_Request_
Can you swap "maximize" for "minimize" in the lines from the one with "Task: Click the Opera browser desktop icon" up to and including the one with "tap(1015, 406)", and give back only those lines with nothing else changed?

_Information provided_

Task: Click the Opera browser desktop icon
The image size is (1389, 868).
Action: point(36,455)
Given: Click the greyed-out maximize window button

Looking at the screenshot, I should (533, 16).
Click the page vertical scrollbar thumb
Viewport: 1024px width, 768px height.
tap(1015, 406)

==

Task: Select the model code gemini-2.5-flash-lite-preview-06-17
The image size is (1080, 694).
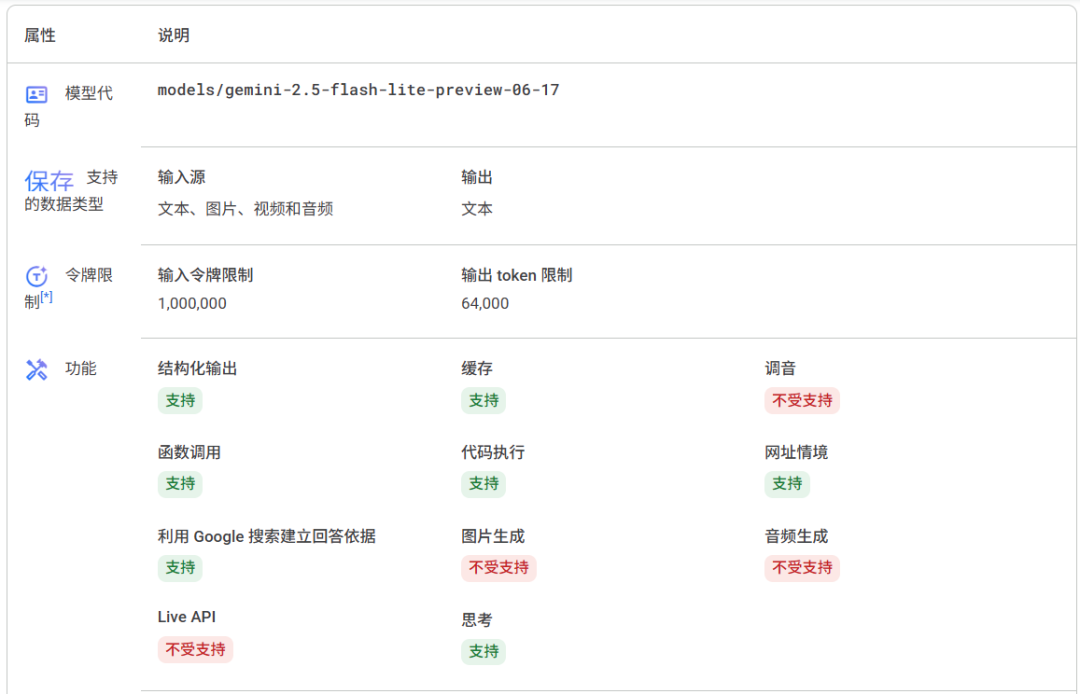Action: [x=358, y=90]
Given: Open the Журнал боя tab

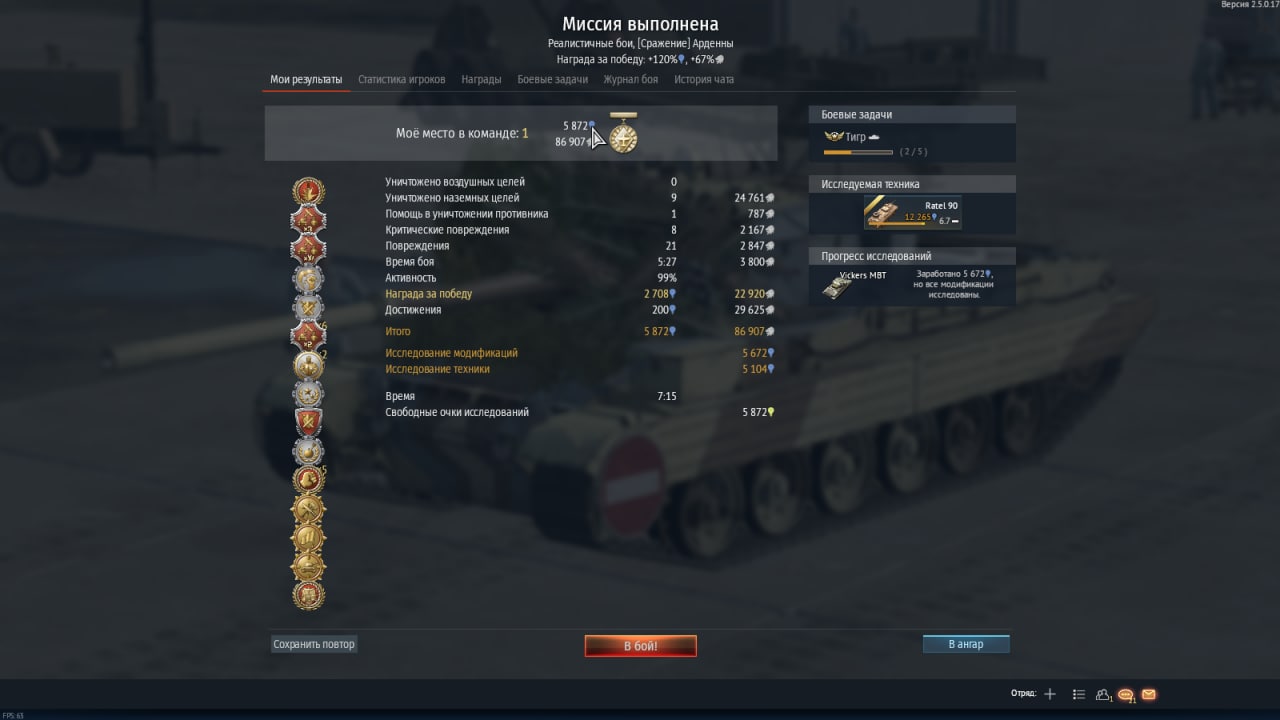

--

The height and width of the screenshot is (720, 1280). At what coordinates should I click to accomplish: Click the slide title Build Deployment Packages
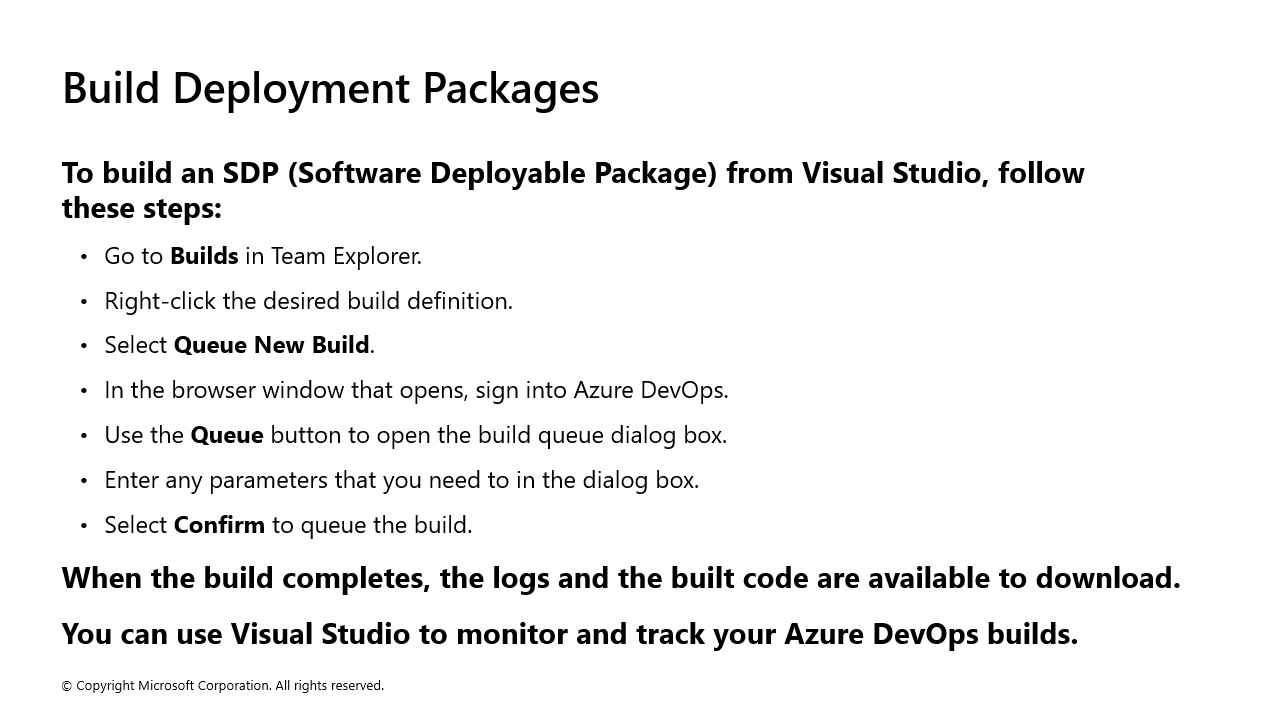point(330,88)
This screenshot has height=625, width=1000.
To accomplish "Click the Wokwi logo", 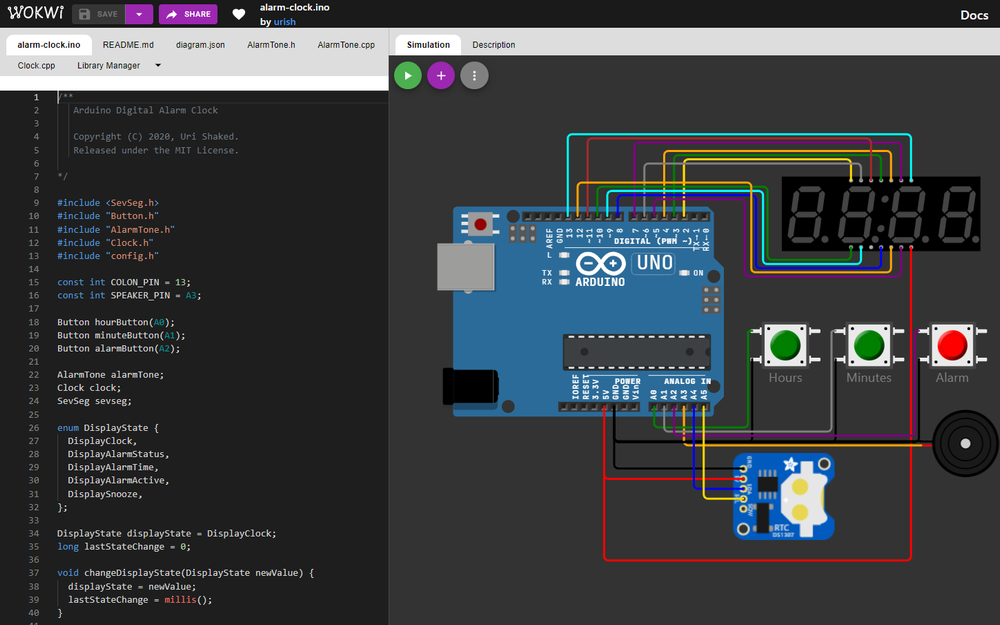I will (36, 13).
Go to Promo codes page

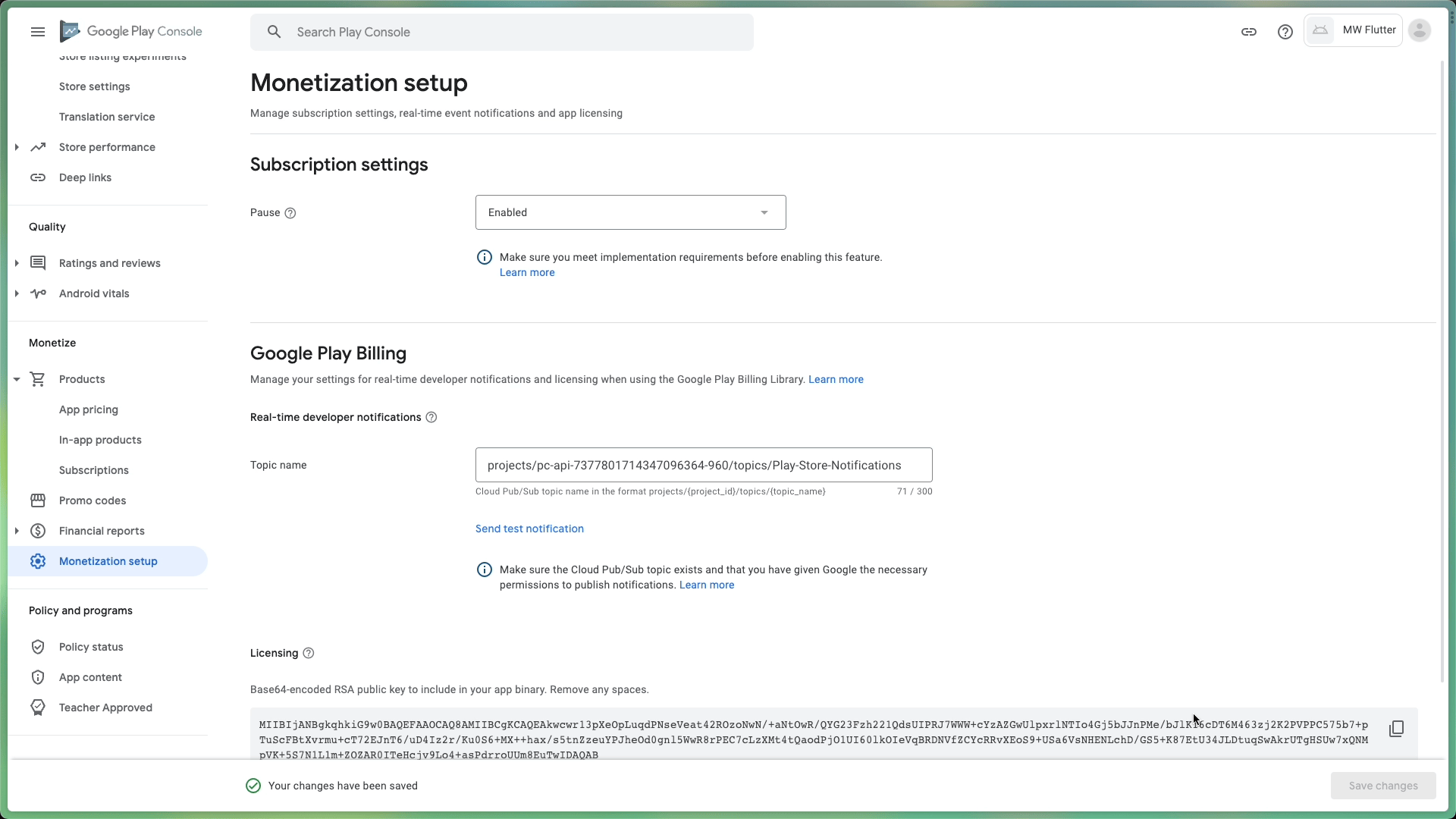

_The response_
Task: Click the Opera browser desktop icon
The image size is (1389, 868).
Action: point(36,455)
Given: Click the greyed-out minimize window button

Looking at the screenshot, I should (533, 16).
Click the page vertical scrollbar thumb
Viewport: 1024px width, 768px height.
tap(1015, 406)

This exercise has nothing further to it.